2. Prepare your molders. I use stainless bowls and llanera for this recipe. Pour some of the caramel to each molder. Set aside and let it cool.
3. COOKING THE JELLY FLAN: In a mixing bowl, combine eggs, evaporated milk and condensed milk. Mix until well-blended. Add vanilla extract. Mix well. Then, sift the mixture to make it smooth. Set aside.
4. In a deep pan or pot, pour the water. Add the sugar and Gelatin powder. Stir and dissolve the powder well. Turn on heat and let it boil.
Jelly Flan
5. Once the mixture is boiling, turn off the heat. Then, add the egg/milk mixture small amount at a time while stirring continuously. It is important to add the egg mixture slowly and don’t forget to turn off the fire so that the eggs will not be cooked quickly. Whisk until well-blended.
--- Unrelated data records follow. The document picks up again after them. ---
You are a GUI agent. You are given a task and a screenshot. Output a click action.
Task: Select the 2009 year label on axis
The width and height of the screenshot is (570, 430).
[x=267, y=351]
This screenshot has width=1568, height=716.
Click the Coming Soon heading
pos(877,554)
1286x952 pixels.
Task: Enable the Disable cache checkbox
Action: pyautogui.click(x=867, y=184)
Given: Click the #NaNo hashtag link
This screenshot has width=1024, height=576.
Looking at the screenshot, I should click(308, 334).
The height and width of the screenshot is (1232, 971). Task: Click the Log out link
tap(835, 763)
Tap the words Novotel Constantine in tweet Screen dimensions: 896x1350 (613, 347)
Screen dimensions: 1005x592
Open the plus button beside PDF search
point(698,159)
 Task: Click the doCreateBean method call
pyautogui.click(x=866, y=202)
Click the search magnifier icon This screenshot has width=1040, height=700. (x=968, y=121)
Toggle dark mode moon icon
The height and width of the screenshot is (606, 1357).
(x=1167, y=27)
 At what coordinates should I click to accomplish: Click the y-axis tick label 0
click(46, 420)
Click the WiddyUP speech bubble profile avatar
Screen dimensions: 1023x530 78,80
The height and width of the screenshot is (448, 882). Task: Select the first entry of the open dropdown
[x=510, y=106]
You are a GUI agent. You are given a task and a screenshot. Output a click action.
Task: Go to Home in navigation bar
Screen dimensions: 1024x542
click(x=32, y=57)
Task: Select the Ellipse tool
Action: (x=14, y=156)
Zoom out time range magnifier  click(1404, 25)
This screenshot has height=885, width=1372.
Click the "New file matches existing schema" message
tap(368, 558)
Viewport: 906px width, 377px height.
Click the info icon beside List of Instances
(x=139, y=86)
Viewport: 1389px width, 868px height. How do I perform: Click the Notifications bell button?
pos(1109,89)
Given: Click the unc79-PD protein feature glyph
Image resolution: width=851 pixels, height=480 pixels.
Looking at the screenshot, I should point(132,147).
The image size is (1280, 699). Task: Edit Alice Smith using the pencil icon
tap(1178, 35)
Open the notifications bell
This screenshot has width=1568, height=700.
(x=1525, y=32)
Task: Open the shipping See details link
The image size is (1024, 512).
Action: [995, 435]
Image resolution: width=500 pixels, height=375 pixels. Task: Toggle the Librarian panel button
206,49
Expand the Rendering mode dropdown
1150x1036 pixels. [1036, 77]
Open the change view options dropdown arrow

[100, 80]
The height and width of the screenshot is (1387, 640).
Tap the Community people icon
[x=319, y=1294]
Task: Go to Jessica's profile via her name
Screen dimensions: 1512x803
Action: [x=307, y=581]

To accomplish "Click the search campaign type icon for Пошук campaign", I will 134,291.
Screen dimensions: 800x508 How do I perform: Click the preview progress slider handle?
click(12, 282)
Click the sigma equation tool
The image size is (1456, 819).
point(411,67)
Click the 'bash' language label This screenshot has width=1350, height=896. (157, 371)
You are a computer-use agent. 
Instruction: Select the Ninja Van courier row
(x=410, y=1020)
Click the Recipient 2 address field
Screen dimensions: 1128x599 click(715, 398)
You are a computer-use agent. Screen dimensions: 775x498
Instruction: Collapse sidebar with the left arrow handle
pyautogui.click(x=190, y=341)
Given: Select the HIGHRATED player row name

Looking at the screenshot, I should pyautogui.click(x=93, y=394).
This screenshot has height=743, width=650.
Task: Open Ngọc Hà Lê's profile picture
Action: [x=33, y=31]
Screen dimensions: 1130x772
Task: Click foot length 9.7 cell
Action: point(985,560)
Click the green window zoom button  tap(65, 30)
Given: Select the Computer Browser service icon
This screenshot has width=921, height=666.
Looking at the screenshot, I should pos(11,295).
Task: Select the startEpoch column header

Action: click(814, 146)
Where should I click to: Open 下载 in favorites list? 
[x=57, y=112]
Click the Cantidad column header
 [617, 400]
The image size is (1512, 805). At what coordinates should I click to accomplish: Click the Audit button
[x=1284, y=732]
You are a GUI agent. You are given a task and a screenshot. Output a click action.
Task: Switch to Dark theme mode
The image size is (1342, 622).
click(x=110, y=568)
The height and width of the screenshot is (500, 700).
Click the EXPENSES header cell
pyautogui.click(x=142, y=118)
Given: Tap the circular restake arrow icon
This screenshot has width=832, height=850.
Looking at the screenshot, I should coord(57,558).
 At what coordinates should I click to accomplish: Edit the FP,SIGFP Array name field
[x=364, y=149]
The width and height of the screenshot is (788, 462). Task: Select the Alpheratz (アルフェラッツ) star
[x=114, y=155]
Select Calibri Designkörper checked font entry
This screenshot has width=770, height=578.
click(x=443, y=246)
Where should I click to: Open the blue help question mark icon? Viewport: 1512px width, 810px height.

6. Once the mixture is well-blended, turn on the heat. Cook for 8 to 10 minutes while continuously stirring (this is important to keep the mixture smooth and not crumbly). Use low heat while cooking.
7. After around 10 minutes, remove the mixture from heat and transfer to the molders with caramel. Let it cool completely then chill for at least 6 hours before unmolding.